Comptes Rendus (September, 1914)

  • Author: Andrew Mangravite
  • Published: September 23, 2014

Night, you are holy, Night, you are great, Night, you are beautiful,

Night of the great mantle,

Night, I love you and greet you, and I glorify you, and you are my big daughter and my creature.

O beautiful night, night of the great mantle, daughter of the starry mantle,

You remind me, even me, you remind me of that great silence there was

Before I had opened up the floodgates of ingratitude,

And you announce to me, even me, you announce the great silence there will be

When I had closed them.

 

From “Night,” translation by Julian Green

 

It takes an unusual sort of person to put words in God’s mouth. Charles Pierre Peguy was a Socialist who broke with Jean Jaures over the question of France’s entry into the war. Peguy’s father had fought in the Franco-Prussian War and died from the wounds he received. But Peguy was no more a knee-jerk Nationalist than he was a card-carrying Roman Catholic. He was an ardent Dreyfusard when to defend Dreyfus was to insult the honor of French army, and by implication, the honor of France. Once he made the leap from agnosticism to belief in the Catholic religion, he wrote masterpieces like “Night” and “The Mystery of the Charity of Joan of Arc,” but he never received the sacraments. When the war broke out, Peguy was 41 and could have served in the reserves. Instead he enlisted. When Lieutenant Peguy and his regiment came under fire at Villeroy, he stood up to rally his hesitant men and was shot in the forehead. It was September 4th, the day before the opening shots of the Battle of the Marne.

 

 

Now the army leaves me alone.

Who still pays attention to me. They got used

To my strange civilian eyes long ago.

On maneuvers, I am half-dreaming.

And as we march I compose poems.

 

From “Monday in the courtyard of the barracks,” translation by Robert Levine

 

Alfred Lichtenstein hardly fit the carefully crafted Allied image of “the blonde Prussian beast.” He was both Jewish and a committed bohemian pried from his natural surroundings by war. An early adherent to Expressionism, he created a fictional alter-ego, the hunchbacked poet Kuno Kohn to air his most personal feelings, feelings perhaps not suited to his “day job” as a Doctor of Law in Wilhelmine Germany. Lichtenstein didn’t live long enough to provide much of a biography. Shortly before the war he was involved in a minor literary fracas when certain critics accused him of copying the style of Jakob van Hoddis, one of the fountainheads of the Expressionist movement. Expressionist was at least a partial heir to the older school of German Romanticism and Lichtenstein represented the “Black” side of the movement with much of its angst and little of  its idealism. In keeping with his downbeat outlook, Lichtenstein didn’t especially want a war for glory, but when it came he went and fought and died on September 25th near Vermandovillers.

 

 

In my opinion, art does not come from the will, nor as Schonberg says, does it come from necessity; it comes from ability….

 

August Macke, quoted in August Macke 1887-1914 by Anna Meseure

 

It seems as if World War I was designed to eradicate the German Expressionist movement. One day after the death of Alfred Lichtenstein, a minor poet of the movement, the war claimed one of its major talents, the artist August Macke. Coming of age during a period of extreme ferment in the arts, Macke did what many another young artist would do—cycling in turn through Impressionism, Symbolism, Fauvism, Cubism, Futurism and Orphism before finding his true vision—an art that straddled the abstract and the figurative, producing what looked almost like stained glass; an impersonal art in which faceless figures moved through garden, parks and city streets. It was a unique vision of an artist’s Eden in which Form took on aspects of Music. If you flip through any book of Expressionist Art, you can pick out Macke’s paintings immediately. They don’t resemble anyone else’s.

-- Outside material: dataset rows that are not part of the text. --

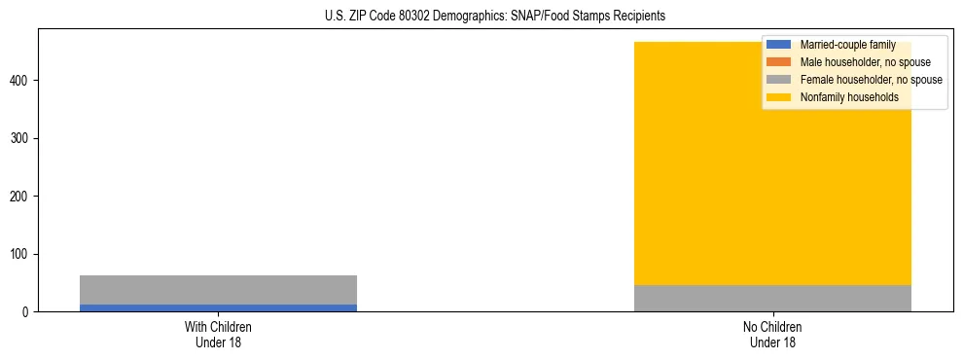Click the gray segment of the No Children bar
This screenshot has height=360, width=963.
(772, 298)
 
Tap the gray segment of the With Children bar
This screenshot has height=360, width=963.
(218, 290)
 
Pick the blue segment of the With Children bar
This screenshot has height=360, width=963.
(218, 307)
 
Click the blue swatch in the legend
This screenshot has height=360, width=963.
(778, 45)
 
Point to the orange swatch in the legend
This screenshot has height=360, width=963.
(778, 62)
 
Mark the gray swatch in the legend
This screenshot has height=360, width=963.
(778, 80)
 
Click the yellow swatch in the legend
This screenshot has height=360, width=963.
(778, 97)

Although Macke’s fellow artists, especially his friend Franz Marc who like Macke was a member of the Blue Rider Group, sensed the coming apocalypse, Macke worked on in a happy Eden of his own devising. Called to the colors on August 8th, Macke seems not to have had a difficult time adjusting to military life. He was made a lieutenant and, on September 20th was awarded the coveted Iron Cross. Everything seemed to come easy for Macke, whose motto could well have been “No sweat.” But his charmed life ended on September 26th when he fell in action near the village of Perthes-les-Hurles. He was 27years old and German art has never recovered from his loss.